Meta Training Llama 3 Suffers Frequent Failures, 16,384 H100 GPU Training Cluster "Strikes" Every 3 Hours

Meta A research report released by the company shows that the 16,384Nvidia H100 Graphics card clusterThere were 419 unexpected failures in 54 days, an average of one every three hours, of which more than half were caused by the graphics card or its high-bandwidth memory (HBM3).

Due to the huge scale of the system and the high degree of synchronization of tasks, a single graphics card failure may cause the entire training task to be interrupted and need to be restarted.The Meta team still maintained an effective training time of more than 90%.

During the 54-day pre-training period, there were 466 work interruptions, of which 47 were planned and 419 were unplanned. Planned interruptions were caused by automation maintenance, while unplanned interruptions were mainly caused by hardware problems.

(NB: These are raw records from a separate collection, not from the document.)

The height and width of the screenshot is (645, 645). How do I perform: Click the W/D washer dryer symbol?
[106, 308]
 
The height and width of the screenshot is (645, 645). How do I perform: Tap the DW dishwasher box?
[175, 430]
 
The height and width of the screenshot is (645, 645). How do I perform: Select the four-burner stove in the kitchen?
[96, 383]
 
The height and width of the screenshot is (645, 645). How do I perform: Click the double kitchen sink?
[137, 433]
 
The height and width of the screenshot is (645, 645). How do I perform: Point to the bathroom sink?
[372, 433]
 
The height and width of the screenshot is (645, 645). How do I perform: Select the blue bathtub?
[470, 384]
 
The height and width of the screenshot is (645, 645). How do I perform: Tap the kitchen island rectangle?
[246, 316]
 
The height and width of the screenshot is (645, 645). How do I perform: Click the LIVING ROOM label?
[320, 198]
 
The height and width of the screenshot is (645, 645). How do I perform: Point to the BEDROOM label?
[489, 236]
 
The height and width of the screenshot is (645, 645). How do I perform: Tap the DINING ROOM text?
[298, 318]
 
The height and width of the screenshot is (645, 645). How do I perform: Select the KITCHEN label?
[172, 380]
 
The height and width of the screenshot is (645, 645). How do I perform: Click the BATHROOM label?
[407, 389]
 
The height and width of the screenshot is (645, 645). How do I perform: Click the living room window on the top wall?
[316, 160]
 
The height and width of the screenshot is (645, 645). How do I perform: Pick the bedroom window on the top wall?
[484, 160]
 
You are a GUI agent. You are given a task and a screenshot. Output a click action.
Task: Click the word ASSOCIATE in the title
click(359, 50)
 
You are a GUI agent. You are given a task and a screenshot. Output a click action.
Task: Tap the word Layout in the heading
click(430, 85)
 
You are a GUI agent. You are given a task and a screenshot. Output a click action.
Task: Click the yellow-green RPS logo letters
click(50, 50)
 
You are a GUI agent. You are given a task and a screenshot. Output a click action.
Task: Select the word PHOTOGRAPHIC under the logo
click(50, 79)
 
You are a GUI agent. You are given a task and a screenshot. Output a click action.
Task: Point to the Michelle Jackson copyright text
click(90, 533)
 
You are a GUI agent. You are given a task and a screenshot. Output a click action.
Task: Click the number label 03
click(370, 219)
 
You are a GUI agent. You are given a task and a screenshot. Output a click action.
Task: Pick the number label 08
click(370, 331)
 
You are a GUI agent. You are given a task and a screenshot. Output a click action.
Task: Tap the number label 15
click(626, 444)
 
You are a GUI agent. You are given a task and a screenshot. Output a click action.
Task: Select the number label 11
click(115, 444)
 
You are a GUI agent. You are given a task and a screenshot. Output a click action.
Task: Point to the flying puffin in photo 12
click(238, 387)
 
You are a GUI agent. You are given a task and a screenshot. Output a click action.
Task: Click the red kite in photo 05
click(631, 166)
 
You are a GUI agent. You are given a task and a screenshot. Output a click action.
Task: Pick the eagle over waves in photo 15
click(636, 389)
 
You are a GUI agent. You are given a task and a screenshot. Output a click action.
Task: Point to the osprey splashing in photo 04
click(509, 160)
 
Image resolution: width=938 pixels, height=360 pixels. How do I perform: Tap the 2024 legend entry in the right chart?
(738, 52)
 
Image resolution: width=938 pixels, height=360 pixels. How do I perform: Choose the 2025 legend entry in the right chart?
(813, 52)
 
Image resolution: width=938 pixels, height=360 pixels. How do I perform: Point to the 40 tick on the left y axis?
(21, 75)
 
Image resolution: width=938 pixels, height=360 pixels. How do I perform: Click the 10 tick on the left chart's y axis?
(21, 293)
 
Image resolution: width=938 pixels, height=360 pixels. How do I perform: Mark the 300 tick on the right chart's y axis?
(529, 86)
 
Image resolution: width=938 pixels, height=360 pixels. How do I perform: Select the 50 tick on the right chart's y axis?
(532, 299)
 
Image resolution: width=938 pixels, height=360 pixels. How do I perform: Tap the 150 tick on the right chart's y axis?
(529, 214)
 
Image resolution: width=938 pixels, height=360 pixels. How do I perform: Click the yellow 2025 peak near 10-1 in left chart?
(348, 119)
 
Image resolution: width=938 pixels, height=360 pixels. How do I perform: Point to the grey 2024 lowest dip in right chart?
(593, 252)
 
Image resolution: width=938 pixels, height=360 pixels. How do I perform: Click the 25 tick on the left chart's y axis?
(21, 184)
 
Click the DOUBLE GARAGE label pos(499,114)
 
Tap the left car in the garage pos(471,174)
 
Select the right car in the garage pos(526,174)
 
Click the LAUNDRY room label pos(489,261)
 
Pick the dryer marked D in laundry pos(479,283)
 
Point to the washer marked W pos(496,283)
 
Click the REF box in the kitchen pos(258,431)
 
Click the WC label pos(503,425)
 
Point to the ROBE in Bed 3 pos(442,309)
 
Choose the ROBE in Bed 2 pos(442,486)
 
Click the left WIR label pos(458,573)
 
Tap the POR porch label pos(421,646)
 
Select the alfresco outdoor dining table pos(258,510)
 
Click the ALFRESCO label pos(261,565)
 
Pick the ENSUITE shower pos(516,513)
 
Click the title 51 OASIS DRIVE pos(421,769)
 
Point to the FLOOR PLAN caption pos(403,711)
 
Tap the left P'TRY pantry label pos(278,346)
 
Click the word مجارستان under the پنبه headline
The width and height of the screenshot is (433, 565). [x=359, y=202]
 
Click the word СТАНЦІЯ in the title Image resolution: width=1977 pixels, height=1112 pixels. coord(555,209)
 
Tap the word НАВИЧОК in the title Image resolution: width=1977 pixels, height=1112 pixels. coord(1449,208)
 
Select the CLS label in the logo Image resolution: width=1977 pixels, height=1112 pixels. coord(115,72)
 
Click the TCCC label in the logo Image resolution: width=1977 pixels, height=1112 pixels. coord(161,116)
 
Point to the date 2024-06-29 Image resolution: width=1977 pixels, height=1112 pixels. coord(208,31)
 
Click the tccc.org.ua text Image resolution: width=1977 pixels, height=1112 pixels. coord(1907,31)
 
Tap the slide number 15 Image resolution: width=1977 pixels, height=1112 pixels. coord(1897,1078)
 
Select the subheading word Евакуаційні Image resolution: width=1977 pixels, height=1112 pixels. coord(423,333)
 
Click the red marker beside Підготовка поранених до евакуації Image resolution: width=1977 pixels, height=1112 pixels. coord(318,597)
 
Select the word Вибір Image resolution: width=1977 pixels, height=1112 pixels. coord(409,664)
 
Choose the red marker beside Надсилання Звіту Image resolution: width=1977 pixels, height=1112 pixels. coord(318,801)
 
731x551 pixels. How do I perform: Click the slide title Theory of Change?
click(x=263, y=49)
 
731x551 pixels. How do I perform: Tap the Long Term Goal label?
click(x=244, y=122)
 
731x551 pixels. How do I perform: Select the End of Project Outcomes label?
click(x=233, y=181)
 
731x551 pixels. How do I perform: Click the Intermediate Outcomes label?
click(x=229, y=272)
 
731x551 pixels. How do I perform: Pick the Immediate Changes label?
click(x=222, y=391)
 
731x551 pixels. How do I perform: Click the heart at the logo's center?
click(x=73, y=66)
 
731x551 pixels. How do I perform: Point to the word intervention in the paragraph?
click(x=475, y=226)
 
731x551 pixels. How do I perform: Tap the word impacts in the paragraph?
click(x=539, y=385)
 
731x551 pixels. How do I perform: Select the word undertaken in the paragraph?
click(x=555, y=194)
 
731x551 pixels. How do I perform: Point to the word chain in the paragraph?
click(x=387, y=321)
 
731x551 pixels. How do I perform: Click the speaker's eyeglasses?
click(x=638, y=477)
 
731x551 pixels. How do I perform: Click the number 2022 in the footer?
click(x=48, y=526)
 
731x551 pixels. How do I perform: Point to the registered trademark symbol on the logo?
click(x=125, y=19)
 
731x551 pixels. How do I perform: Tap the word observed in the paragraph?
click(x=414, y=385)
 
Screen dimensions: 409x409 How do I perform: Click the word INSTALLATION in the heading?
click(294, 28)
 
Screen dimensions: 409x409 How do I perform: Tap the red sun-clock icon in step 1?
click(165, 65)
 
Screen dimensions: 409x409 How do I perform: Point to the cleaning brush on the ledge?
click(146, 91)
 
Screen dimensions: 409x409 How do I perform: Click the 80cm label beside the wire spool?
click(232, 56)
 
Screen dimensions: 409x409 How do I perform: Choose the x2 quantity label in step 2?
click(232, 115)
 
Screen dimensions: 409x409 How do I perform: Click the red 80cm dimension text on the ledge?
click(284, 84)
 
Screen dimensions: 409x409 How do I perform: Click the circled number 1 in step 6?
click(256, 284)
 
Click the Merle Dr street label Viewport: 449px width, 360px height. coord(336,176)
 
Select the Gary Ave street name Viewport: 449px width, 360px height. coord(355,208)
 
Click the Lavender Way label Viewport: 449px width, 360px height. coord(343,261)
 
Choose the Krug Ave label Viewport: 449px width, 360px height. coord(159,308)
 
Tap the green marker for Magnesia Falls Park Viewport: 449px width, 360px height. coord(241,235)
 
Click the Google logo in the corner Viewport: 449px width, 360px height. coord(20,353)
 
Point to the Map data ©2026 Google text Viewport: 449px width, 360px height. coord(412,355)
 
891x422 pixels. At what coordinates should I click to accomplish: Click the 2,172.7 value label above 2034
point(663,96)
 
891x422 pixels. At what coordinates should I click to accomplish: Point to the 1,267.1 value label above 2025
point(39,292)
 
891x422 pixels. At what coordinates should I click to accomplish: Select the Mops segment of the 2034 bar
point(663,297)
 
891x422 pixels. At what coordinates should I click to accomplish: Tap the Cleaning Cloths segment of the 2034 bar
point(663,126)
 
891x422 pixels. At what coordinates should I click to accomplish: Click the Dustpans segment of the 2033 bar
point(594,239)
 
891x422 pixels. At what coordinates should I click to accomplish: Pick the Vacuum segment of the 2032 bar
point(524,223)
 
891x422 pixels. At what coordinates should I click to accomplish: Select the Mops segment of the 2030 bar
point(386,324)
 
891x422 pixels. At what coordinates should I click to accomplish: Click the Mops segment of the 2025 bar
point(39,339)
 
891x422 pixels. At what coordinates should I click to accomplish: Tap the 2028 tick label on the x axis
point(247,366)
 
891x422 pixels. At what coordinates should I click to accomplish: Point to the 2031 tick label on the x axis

GPU Problems are the leading cause of outages, accounting for 58.7% of unexpected outagesOnly three of these incidents required significant human intervention, with the rest managed by automation.

Meta training Llama 3 encountered frequent failures, and the 16,384 H100 GPU training cluster "struck" every 3 hours

Of the 419 unexpected outages, 148 (30.1%) were caused by various GPU failures (including NVLink failures), while 72 (17.2%) were caused by GPU HBM3 memory failures. Interestingly, only two CPU failures occurred in 54 days. 41.3% of the unexpected outages were caused by a variety of factors, including software errors, network cables, and network adapters.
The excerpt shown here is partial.